Dokument:
────

Nicht nur Körperbeherrschung ist im Capoeira gefragt, auch soziales Verhalten in der Gruppe ist wichtig

Potsdam bewegt sich! Bei der großen Sommeraktion der Potsdamer Neuesten Nachrichten unter Schirmherrschaft von Oberbürgermeister Jann Jakobs können Kinder und Jugendliche zwischen sechs und 14 Jahren 15 verschiedene Sportarten in kostenlosen Schnupperkursen kennenlernen. Mit den mehr als 100 Veranstaltungen soll eine gesunde Lebensweise unterstützt und der sportliche Ehrgeiz der Kinder gefördert werden. Die PNN berichten in loser Folge über alle 15 vorgestellten Sportarten.

Heute: Capoeira

Aus einem kleinen Kassettenrecorder erklingt brasilianische Musik, die den Sportraum auf dem Uni-Campus erfüllt und die weichen, fließenden Bewegungen der Tänzer untermalt. Ob auf allen Vieren, im Handstand, mit Radschlag oder im Ginga-Schritt – Capoeira hält viele Möglichkeiten der Fortbewegung bereit.

────

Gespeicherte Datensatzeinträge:

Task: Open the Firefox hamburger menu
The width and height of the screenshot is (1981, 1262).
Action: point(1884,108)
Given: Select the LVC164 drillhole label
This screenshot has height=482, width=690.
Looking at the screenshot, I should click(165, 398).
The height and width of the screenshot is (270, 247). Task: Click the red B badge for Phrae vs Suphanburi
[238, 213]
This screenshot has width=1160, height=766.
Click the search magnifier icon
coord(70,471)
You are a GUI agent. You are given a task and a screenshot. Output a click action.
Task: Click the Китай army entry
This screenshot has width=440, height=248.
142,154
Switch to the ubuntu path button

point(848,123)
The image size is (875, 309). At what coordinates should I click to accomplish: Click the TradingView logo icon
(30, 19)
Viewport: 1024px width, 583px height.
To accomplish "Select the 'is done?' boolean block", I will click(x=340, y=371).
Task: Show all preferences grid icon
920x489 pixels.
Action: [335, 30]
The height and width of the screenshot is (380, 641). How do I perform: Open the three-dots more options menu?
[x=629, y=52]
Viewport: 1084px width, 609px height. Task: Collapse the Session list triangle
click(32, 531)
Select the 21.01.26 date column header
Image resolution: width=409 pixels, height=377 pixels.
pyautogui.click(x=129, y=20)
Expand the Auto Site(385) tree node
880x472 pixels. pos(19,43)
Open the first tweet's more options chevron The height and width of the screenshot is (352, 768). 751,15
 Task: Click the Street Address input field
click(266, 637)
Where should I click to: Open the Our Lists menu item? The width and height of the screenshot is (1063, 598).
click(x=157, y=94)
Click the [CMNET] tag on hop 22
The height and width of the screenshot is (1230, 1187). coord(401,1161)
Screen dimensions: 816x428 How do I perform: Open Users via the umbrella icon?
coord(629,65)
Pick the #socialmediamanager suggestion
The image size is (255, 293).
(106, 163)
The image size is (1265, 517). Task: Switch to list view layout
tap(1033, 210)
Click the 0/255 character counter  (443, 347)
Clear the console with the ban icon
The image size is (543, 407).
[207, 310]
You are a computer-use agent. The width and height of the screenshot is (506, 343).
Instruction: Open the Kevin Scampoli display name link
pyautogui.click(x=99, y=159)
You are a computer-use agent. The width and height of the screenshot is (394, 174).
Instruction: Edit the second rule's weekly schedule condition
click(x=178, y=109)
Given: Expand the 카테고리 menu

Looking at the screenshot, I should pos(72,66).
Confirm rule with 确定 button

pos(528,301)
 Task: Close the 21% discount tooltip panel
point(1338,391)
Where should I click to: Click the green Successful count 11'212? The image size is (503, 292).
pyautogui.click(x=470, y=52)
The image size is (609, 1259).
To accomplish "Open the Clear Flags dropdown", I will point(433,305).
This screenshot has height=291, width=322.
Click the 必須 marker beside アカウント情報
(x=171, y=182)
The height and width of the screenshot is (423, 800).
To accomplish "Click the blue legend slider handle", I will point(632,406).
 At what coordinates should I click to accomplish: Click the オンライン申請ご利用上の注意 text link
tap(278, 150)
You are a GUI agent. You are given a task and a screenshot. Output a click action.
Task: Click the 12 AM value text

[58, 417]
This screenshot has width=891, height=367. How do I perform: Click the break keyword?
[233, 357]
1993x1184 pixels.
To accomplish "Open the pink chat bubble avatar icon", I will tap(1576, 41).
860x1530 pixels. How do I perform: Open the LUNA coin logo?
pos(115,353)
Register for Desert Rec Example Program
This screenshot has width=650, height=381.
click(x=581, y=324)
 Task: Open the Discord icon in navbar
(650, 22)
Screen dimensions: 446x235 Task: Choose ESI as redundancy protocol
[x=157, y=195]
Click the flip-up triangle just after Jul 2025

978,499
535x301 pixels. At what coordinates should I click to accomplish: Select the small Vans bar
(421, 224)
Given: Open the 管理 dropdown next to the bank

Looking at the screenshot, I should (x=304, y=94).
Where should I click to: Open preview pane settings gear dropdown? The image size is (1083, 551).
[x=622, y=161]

────

Was erwartet wird: Übertrage aus dem Text über Capoeira den Satz „Mit den mehr als 100 Veranstaltungen soll eine gesunde Lebensweise unterstützt und der sportliche Ehrgeiz der Kinder gefördert werden.“ ins Englische.

Lösung der Aufgabe: The more than 100 events are intended to support a healthy lifestyle and encourage the children's athletic ambition.